KEBIJAKAN KEPEMILIKAN PROPERTI
Sumber :
  • VIVAnews/Muhamad Solihin

VIVAnews - Perwakilan dari firma hukum terkenal di Australia Herbert Smith Freehills (HSF), Adam Strauss, mengungkap dua alasan utama para pengusaha asal Negeri Kanguru masih enggan berinvestasi di negara-negara di Asia Tenggara, salah satunya Indonesia.

Dua alasan tersebut yakni kurangnya jaminan hukum dan maraknya korupsi.

Hal itu diungkap Strauss ketika ditemui perwakilan media ASEAN, termasuk VIVAnews di kantor HSF di pusat bisnis Sydney, Australia. Strauss yang pernah membantu kliennya yang mencoba berinvestasi di Indonesia, mengeluhkan sistem hukum di Tanah Air bisa berubah begitu cepat.

"Sebagai contoh, ada aturan hukum yang mengatur soal pertambangan yang berubah begitu saja, sehingga mengecewakan beberapa perusahaan yang ingin berinvestasi," kata Strauss.
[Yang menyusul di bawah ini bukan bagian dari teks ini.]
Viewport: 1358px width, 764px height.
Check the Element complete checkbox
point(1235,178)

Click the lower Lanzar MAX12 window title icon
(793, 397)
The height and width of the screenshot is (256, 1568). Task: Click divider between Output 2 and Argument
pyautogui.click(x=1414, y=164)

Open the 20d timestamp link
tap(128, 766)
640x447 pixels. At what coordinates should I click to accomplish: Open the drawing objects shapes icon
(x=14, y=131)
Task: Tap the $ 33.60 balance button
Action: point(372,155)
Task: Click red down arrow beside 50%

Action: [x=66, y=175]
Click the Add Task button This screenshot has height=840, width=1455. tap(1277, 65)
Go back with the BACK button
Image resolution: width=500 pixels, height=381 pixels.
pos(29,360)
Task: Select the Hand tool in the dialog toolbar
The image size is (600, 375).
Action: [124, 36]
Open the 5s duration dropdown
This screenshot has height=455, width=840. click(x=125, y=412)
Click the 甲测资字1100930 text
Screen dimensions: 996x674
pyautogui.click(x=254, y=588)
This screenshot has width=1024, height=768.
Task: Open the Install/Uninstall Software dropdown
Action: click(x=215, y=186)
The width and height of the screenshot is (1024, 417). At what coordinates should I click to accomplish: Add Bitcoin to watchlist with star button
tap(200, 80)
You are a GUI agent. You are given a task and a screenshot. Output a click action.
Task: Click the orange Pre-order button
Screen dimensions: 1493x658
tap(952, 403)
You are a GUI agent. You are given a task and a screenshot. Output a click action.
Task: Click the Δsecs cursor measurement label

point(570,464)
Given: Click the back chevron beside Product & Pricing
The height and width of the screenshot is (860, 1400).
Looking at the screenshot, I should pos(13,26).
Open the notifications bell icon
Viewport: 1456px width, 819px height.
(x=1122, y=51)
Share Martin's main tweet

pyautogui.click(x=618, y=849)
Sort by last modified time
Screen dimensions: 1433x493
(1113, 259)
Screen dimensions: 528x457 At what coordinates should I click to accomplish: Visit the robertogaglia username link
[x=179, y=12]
Sementara itu, akibat korupsi, bisa terjadi pemberian informasi yang tidak pas. "Kadang untuk memperoleh izin, pengusaha masih harus memberikan sesuatu kepada petugas agar urusannya cepat diselesaikan," imbuh Strauss.

Rekan Strauss, Daniel Barrins, mengatakan, para pengambil keputusan, bisa merujuk kepada tantangan terbesar para pengusaha, apabila ingin berinvestasi di China. Barrins menyebut ada tiga tantangan.

"Pertama, masih lemahnya perlindungan hukum. Kedua, tidak ada perlindungan terhadap hak intelektual. Ketiga, kepemilikan saham yang dibatasi, sehingga semakin sedikit hal yang kami ketahui," papar Barrins.

Dia menyebut, jika negara-negara Asia Tenggara bisa menyelesaikan ketiga masalah tadi, investasi dari Australia akan mengalir.  

Namun, baik Strauss dan Barrins mengatakan bahwa tantangan serupa tidak ditemukan di Singapura. Sebab, di Negeri Singa itu mudah bagi perusahaan asing untuk berinvestasi. Di sana, kata Barrins, segala sesuatunya dikelola secara transparan.

"Singapura bahkan mengalahkan Hong Kong untuk hal ini," kata dia.

Menurut data dari Kementerian Luar Negeri Australia, pada 2012, jumlah investasi asing langsung dari Negeri Kanguru ke Indonesia mencapai 26 persen, atau menyentuh US$24,6 miliar.

Strauss menambahkan, kendati banyak tantangan yang dihadapi para pengusaha ketika membenamkan dana di Indonesia, masih ada beberapa perusahaan yang ingin berinvestasi di Tanah Air.